Given records:
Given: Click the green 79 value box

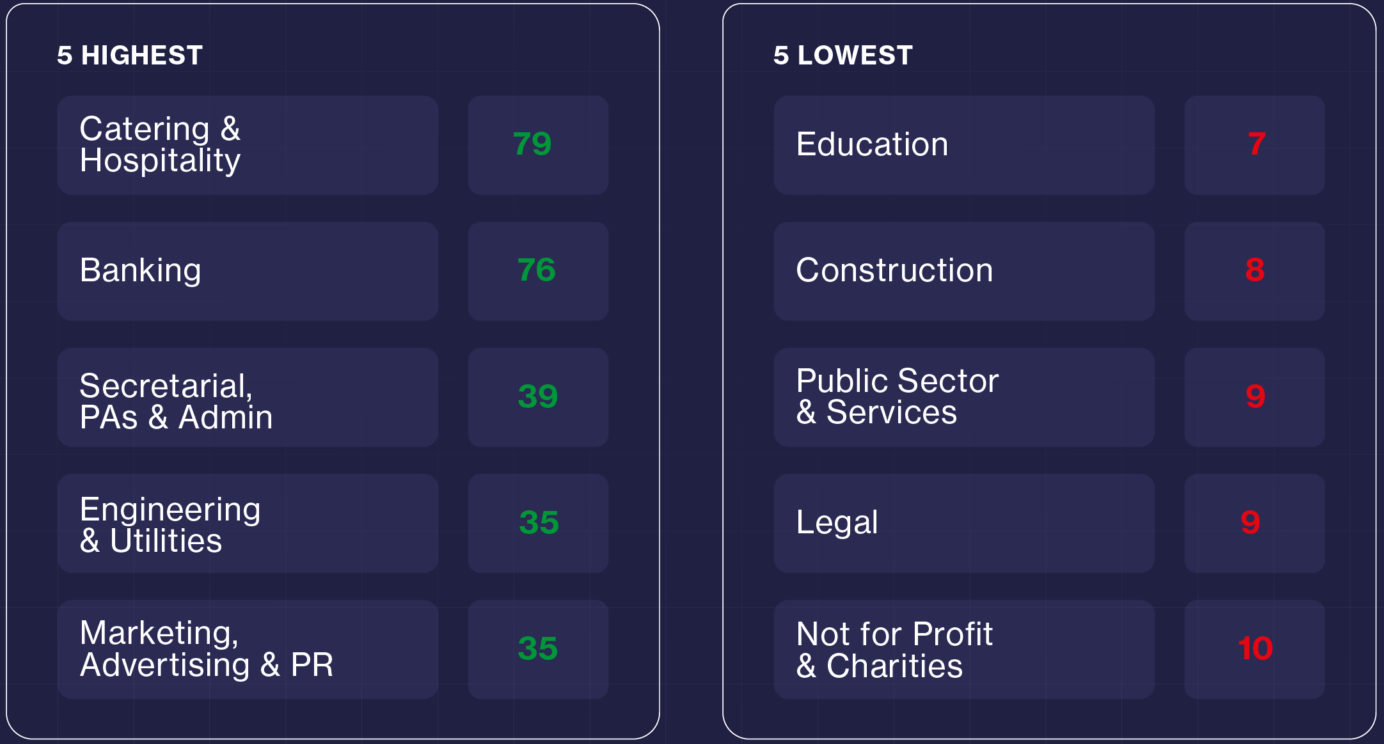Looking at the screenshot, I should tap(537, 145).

...

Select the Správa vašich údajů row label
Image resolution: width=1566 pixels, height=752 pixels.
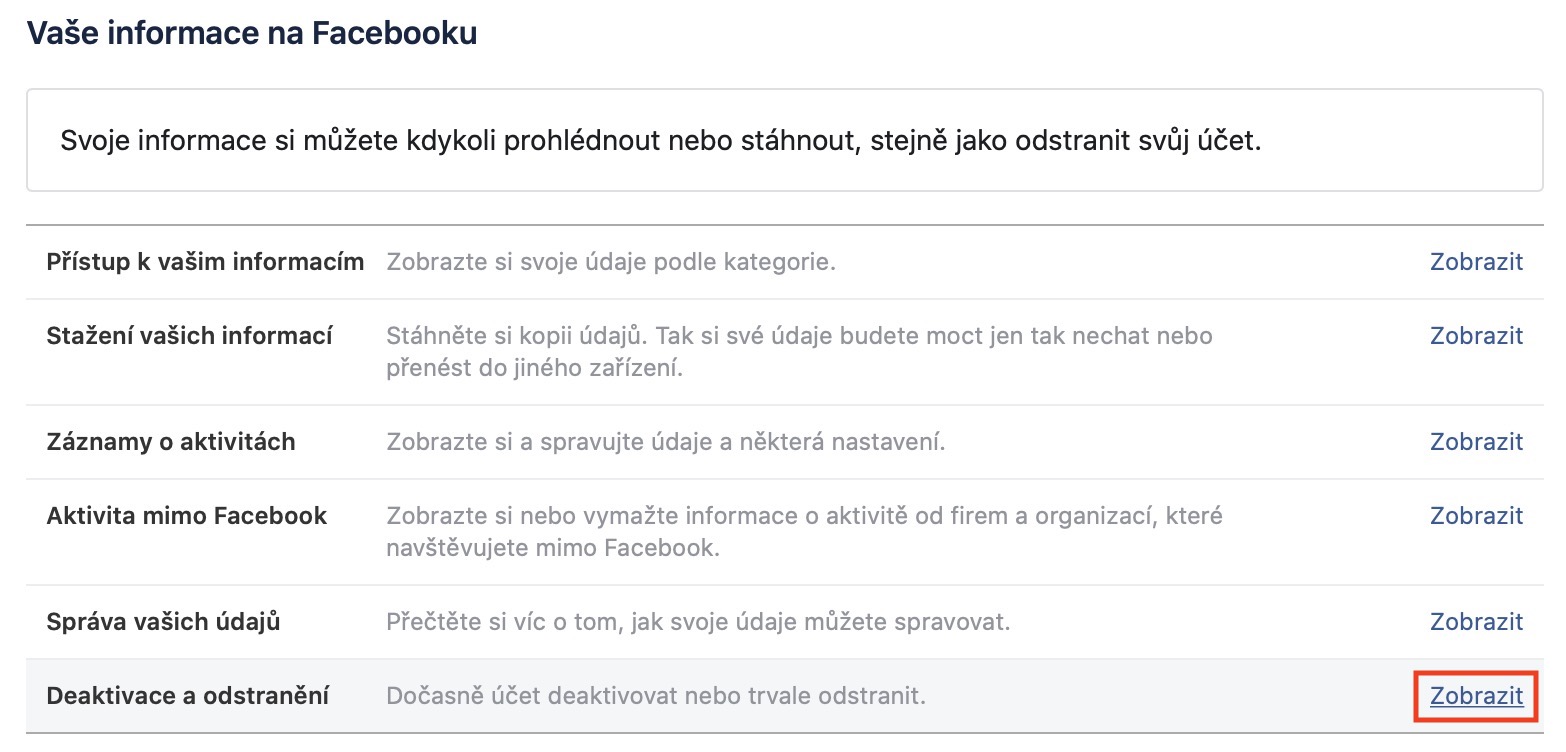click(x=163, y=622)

---

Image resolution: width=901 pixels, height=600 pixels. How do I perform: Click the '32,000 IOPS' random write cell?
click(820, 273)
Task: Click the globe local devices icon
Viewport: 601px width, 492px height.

Task objective:
Which lines above run from the one containing "Task: Click the globe local devices icon" to the one containing "Viewport: 601px width, 492px height."? Give them again exactly, both ends included.

Response:
Task: Click the globe local devices icon
Viewport: 601px width, 492px height.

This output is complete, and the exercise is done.